Motor encoders drift. If the wheels ever slip, your encoders are now telling you the wrong position. In fact, that's how this system works: they read encoders to get a dead reckoning position, then correct it with the visual system to give full accuracy.
The advantage of a photo survey is that you can do it with the bot hardware (as in fact they do here; they dragged it around but I don't see why you couldn't do random-walk to cover an area), so setup cost should be relatively constrained. Computationally you're not exactly breaking the bank either - it's running at 4fps on an Nvidia Jetson TX1, which I suspect is overkill.
The drift, if you are moving a mouse on a desk its a very localized, temporary movement difference you have to track - the moment you try to scale this up you'll amplify inaccuracies a lot.
Also if you pick up a mouse and place it at a different spot on a surface, the mouse won't be able to register what happened.
Whereas this research project actually accomplishes that, you place your camera anywhere on a previously scanned/mapped surface, the software will instantaneously tell where you are.
So the difference: a mouse only tracks movement by relative changes. This project maps a texture onto a globally known map and calculates an absolute location.
It has been done successfully in the past. All you need to do is add the appropriate lens to focus further away.
Here they used an optical flow sensor for obstacle avoidance in a canyon. The closer to one side you got the faster the terrain would pass by the sensor. Allowing the UAV to self correct.

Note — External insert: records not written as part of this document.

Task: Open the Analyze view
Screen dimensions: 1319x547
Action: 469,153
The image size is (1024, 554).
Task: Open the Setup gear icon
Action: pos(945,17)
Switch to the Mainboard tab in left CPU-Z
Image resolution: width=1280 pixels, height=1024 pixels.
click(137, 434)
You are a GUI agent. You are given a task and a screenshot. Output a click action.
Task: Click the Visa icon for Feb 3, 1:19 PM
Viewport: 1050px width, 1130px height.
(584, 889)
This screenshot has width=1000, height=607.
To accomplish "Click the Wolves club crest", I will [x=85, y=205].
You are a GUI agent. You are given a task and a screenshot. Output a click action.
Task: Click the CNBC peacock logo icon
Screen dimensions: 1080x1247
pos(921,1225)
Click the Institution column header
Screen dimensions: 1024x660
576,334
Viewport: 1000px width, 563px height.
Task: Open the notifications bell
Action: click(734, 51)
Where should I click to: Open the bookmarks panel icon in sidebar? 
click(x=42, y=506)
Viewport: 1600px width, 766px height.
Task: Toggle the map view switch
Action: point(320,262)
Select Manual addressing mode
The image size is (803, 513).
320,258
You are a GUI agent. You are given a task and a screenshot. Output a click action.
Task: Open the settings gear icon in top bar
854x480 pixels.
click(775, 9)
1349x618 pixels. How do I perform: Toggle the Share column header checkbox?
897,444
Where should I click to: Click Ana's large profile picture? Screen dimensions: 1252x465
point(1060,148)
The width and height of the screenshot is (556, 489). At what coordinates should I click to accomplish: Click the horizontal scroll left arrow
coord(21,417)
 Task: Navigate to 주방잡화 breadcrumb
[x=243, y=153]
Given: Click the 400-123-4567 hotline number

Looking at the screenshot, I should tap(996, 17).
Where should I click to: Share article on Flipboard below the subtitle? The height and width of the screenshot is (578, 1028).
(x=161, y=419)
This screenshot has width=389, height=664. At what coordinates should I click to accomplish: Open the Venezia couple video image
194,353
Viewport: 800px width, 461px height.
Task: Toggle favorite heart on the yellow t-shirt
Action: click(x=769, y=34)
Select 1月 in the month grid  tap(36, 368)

It's been used on hobby quadcopters for years by using a lens and IR leds for the lighting but it's only reliable at a certain height. DJI uses the same technique using a camera but GPS is more reliable and have a higher resolution once you reach a certain height.
With the default firmware. Most mice with avago image sensors have a little 8080 CPU that you can load new code into to do whatever you like, including global positioning.
How much images/features/data would Jetson need to keep in RAM for an Amazon-size (huge) warehouse floor? Or better yet, what is the dataset size per m2 needed for successful positioning?
(I've not fully read the paper properly yet by the way, but I work on 3d global image based localisation professionally for the last 4 years)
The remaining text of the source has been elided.